The performing space at The Cockpit is large enough to allow for the singers to move freely and to create visual images that enhance the telling of the story but intimate enough to allow the audience, seated in rows on three sides of the space, to feel close up to the action. And what a pleasure that is when we can get so close to fine young singers. And all the scenery that is needed is the bed which Poppea uses to enslave Nero, two chairs and a lit screen at the back – not sure that the occasional blasts of dry ice helped much.
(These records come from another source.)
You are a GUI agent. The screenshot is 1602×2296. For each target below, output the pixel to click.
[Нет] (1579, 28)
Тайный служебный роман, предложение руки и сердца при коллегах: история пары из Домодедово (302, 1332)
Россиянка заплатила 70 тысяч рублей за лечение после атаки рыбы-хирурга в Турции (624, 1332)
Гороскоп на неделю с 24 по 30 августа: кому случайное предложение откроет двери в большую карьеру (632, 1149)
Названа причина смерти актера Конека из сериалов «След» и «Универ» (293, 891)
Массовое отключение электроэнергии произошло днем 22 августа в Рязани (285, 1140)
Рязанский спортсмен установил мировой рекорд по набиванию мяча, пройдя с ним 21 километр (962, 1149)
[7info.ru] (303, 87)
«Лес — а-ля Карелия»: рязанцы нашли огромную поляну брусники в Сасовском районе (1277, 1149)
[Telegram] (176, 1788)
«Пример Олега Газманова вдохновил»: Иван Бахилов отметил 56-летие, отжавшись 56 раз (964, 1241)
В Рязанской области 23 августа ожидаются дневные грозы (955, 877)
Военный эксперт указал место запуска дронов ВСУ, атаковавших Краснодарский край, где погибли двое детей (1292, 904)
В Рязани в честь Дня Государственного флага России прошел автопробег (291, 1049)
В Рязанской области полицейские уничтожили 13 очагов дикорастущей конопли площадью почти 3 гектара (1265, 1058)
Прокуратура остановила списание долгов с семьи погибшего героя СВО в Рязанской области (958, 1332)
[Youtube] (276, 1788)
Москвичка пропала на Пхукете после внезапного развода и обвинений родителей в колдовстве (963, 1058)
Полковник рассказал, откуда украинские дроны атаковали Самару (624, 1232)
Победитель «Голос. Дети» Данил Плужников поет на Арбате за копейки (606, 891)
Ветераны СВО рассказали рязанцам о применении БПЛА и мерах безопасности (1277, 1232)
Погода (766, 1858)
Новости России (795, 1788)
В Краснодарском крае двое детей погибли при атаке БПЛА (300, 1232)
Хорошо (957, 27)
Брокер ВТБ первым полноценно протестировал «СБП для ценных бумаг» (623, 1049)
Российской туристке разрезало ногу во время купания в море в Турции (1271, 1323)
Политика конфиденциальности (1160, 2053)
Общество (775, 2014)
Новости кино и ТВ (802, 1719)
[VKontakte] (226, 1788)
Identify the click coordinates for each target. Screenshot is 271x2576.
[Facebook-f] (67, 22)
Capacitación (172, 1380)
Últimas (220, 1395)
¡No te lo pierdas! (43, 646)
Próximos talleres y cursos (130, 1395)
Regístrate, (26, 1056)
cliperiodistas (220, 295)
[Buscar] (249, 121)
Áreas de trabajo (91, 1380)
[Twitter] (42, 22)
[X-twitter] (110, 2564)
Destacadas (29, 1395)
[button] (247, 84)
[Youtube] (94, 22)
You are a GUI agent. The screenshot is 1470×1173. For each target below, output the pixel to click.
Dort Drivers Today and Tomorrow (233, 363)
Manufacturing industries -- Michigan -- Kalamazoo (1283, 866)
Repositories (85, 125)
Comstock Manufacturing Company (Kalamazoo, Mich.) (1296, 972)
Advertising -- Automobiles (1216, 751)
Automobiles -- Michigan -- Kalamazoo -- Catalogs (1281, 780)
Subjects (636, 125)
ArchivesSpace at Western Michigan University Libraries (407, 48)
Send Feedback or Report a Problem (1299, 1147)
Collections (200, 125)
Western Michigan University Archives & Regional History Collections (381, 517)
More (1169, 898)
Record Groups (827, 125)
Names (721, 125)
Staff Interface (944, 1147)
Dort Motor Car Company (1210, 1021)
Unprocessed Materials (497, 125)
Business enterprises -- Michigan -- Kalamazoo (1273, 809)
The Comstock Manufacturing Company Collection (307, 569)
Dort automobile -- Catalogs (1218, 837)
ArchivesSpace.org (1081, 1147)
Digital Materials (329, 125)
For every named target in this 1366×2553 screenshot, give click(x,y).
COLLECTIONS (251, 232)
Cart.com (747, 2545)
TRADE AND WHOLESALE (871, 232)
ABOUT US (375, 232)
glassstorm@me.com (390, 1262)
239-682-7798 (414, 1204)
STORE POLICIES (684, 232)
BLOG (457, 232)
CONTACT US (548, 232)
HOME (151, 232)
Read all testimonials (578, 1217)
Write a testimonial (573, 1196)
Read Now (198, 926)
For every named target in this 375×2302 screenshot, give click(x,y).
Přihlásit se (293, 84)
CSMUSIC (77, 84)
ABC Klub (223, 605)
The story is of the triumph of vice over virtue – or perhaps lust over the bonds of matrimony. The ambitious and beautiful Poppea has lured the emperor Nero into her bed and plans to persuade him to divorce his wife Ottavia and install her as queen. The noble Seneca urges Nero not to succumb to his mistress but is rewarded for his efforts by an order to commit suicide. Ottone, whose love has been spurned by Poppea, is reluctantly recruited by a vengeful Ottavia to murder her rival. His plot, aided by the Lady Drusilla, goes awry. In this version Ottone and Drusilla are executed and Ottavia is led away to death while Nero and Poppea are left to celebrate their union. And throughout, the spirits of Virtue and Fortune and Love watch the mortals in their trials and torments, and try to guide their choices.

As Nero and Poppea Helen May and Kathleen Nic Dhiarmada are superb. It is a real triumph to conjure up a passionate affair out of 400 year old words and music. After a hesitant start, May nicely catches the difficult balance between autocratic emperor and lovestruck suitor and, in a role that would probably have originally been sung by a castrato, she makes a convincing male hero. Nic Dhiarmada is born for Poppea. Her rich soprano voice copes well with the twist and turns of Monteverdi’s music. The famous final duet between the two of them is spell binding. Indeed, the final few scenes are the best of the opera as all the singers  – some of whom were slow to catch the baroque idiom in their early appearances  – settled to the style. All credit then to Marcio Da Silva, who directed, conducted, played and sang, for creating a team that seemed to ‘get’ the musical language of Monteverdi – so different from the style that most young singers today learn for opera performance.

With so many roles, it seems harsh to choose just one or two for special mention but Sarah Matousek as Amore, Gheorghe Palcu as Seneca and Sophie Levi as Ottavia all impressed. And in the tiny but demanding role of Arnalta, tenor Kieran White delivered the ‘lullaby’ (as Poppea falls asleep just before the assassination attempt) with heart stopping beauty.

The ensemble musicians on various stringed instruments were never less than convincing. Cedric Meyer on archlute was superb. This is a gripping evening from beginning to end and a vindication of the accessibility of Monteverdi’s operas. I hope more and more people have the chance to sample Ensemble OrQuesta and their baroque gems.